- Apply what you read
- A) Rewrite the bread spreads article from "Germany, Liverwurst" to "same sweet-and-salty flavour.", replacing "peanut butter" with "almond butter".
- B) According to the bread spreads article, what is liverwurst made of?
- C) The bread spreads article suggests gooseberry jam with peanut butter for people who keep their spreads separate. In one to three sentences, explain why it recommends that pairing.

- Supplied text
━━━━━━━━━━━━━━━━

Weird bread spreads from around the world

It’s incredible the diversity of flavours that can fit into a small jar. Weird bread spreads from around the world pack their own unique punch. Here’s a roundup of some of the strangest continental bread spreads, and how you can use them as inspiration for your own scrumptious sandwiches:

Germany, Liverwurst
Part sausage, part spread, this strangely soft combination of pork, liver and spices is usually spread on open sandwiches and eaten with pickles and mustard. It’s a favourite for meat-lovers in Germany. For the slightly less adventurous, a similar treat might be chicken liver pate on crispy toast with gherkins.

USA, Grape jelly and peanut butter
Salty, rich peanut butter paired with tart, fruit jam is delicious, but ever seen it in the same jar? In the USA, grape-flavoured jam (or ‘jelly’) is packaged in a jar, alongside peanut butter. It’s a strange, all-in-one spread for ultimate convenience. If you’re a fan of keeping spreads separate, try gooseberry jam with peanut butter – it gives the same sweet-and-salty flavour.

━━━━━━━━━━━━━━━━

- Entries provided

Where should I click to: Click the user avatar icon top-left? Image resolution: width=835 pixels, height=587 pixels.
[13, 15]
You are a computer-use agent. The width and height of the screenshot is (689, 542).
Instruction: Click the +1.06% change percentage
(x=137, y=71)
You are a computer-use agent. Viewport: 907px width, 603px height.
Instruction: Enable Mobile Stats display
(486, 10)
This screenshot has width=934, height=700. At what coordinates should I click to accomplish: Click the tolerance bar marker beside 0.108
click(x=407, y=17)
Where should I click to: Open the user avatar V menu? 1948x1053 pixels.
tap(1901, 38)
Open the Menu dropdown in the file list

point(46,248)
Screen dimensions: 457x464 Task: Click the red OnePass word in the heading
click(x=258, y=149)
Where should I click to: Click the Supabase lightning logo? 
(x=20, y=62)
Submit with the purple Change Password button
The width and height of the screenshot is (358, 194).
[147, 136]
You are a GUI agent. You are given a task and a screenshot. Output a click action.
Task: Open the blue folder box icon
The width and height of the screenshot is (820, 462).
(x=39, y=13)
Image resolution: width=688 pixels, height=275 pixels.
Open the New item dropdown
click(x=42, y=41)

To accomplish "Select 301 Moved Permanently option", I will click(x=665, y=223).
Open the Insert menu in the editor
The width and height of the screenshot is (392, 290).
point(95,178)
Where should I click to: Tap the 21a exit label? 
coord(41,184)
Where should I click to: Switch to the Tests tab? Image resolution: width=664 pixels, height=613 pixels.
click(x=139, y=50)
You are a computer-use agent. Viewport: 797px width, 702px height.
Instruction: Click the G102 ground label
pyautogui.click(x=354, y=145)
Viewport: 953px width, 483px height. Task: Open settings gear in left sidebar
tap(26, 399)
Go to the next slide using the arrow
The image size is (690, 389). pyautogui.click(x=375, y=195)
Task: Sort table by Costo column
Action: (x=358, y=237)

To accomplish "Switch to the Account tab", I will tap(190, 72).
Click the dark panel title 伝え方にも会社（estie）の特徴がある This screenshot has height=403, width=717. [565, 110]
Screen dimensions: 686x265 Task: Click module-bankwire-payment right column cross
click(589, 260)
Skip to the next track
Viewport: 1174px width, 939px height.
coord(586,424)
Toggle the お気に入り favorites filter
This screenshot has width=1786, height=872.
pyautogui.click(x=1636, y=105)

━━━━━━━━━━━━━━━━

- Answers for the exercise
- A)
Germany, Liverwurst
Part sausage, part spread, this strangely soft combination of pork, liver and spices is usually spread on open sandwiches and eaten with pickles and mustard. It’s a favourite for meat-lovers in Germany. For the slightly less adventurous, a similar treat might be chicken liver pate on crispy toast with gherkins.

USA, Grape jelly and almond butter
Salty, rich almond butter paired with tart, fruit jam is delicious, but ever seen it in the same jar? In the USA, grape-flavoured jam (or ‘jelly’) is packaged in a jar, alongside almond butter. It’s a strange, all-in-one spread for ultimate convenience. If you’re a fan of keeping spreads separate, try gooseberry jam with almond butter – it gives the same sweet-and-salty flavour.

- B) Pork, liver and spices.

- C) Gooseberry jam with peanut butter gives the same sweet-and-salty flavor as the grape jelly and peanut butter packaged together in one jar in the USA.